• _EXERCISE TASK_:
Continue the mailing-list reply below about tracking down the random segfault, picking up right after its last sentence.

2021-02-16 Thread Sebastian Berg
On Tue, 2021-02-16 at 12:40 +0100, Friedrich Romstedt wrote:
> Hi Lev,
> 
> Am Di., 16. Feb. 2021 um 11:50 Uhr schrieb Lev Maximov <
> lev.maxi...@gmail.com>:
> > 
> > I've reproduced the error you've described and got rid of it
> > without valgrind.
> > Those two lines are enough to avoid the segfault.
> 
> Okay, good to know, I'll try it! Thanks for looking into it.

Yeah, sorry if I was too fuzzy.  Your error was random, and checking
valgrind in that case is often helpful and typically quick (it runs
slow, but not much preparation needed).
Especially because you reported it succeeding sometimes, where
"uninitialized" might help, although I guess a `gdb` backtrace in the
crash case might have been just as clear.

• _EXCERPTED RECORDS_:
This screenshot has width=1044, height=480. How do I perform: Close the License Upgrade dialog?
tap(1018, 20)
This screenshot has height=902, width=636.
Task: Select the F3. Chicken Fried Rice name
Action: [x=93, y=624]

• _TASK RESULT_:
With debugging symbols in Python (a full debug build makes sense), it
mentioned "suboffsets" in a function name for me (maybe when a crash
happened), a debug Python will also default to a debug malloc:
https://docs.python.org/3/using/cmdline.html#envvar-PYTHONMALLOC
Which would not have been very useful here, but could be if you access
a Python object after it was free'd for example.

Uninitialized + "suboffsets" seemed fairly clear, but I may have
underestimated it alot because I recognize "suboffsets" for buffers
immediately.

Cheers,

Sebastian
  

> 
> > But feel free to find it yourself :)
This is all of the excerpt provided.